Empowering Morphing Attack Detection using Interpretable Image-Text Foundation Model
This work addresses the problem of enhancing security in face verification systems against morphing attacks, presenting an incremental improvement through the integration of interpretable image-text models.
The paper tackles morphing attack detection in face recognition by proposing a multimodal learning approach that uses CLIP for zero-shot evaluation, achieving generalizable detection and predicting relevant text snippets across various morphing techniques and mediums.

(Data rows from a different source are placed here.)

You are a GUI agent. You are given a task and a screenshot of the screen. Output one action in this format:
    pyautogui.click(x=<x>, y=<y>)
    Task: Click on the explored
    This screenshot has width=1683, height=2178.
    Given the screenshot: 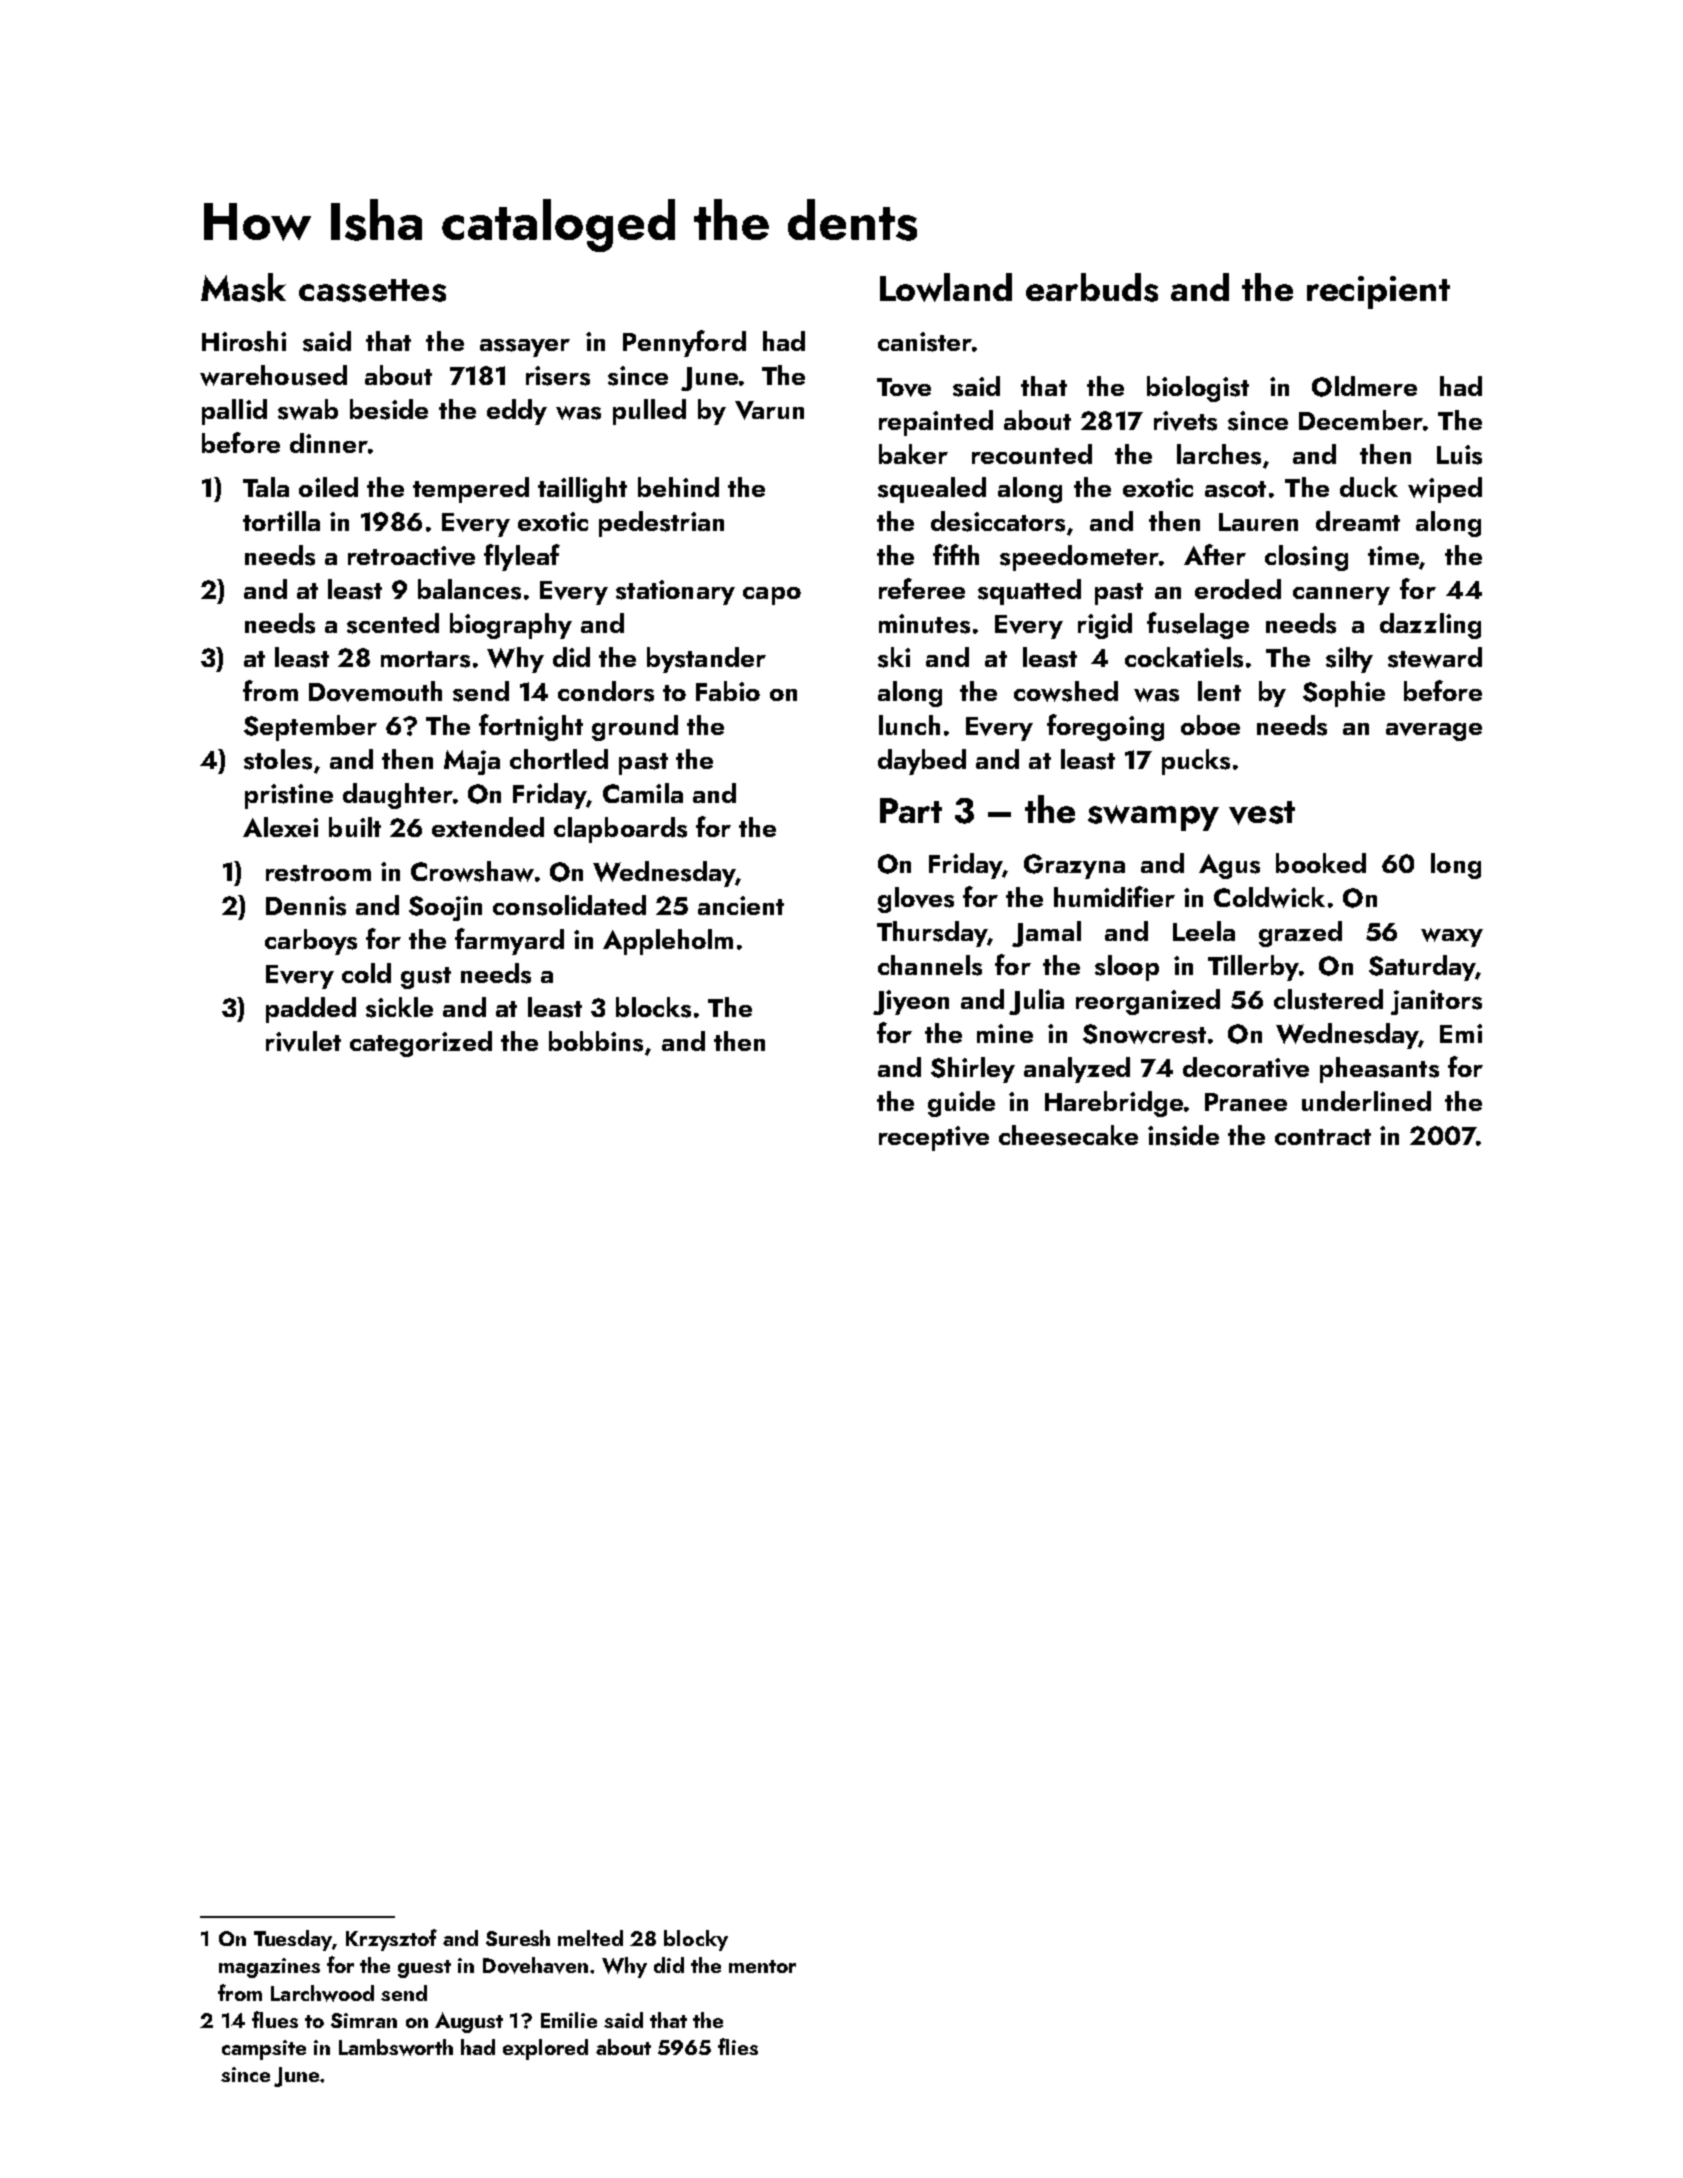 What is the action you would take?
    pyautogui.click(x=545, y=2049)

Morphing attack detection has become an essential component of face recognition systems for ensuring a reliable verification scenario. In this paper, we present a multimodal learning approach that can provide a textual description of morphing attack detection. We first show that zero-shot evaluation of the proposed framework using Contrastive Language-Image Pretraining (CLIP) can yield not only generalizable morphing attack detection, but also predict the most relevant text snippet. We present an extensive analysis of ten different textual prompts that include both short and long textual prompts. These prompts are engineered by considering the human understandable textual snippet. Extensive experiments were performed on a face morphing dataset that was developed using a publicly available face biometric dataset. We present an evaluation of SOTA pre-trained neural networks together with the proposed framework in the zero-shot evaluation of five different morphing generation techniques that are captured in three different mediums.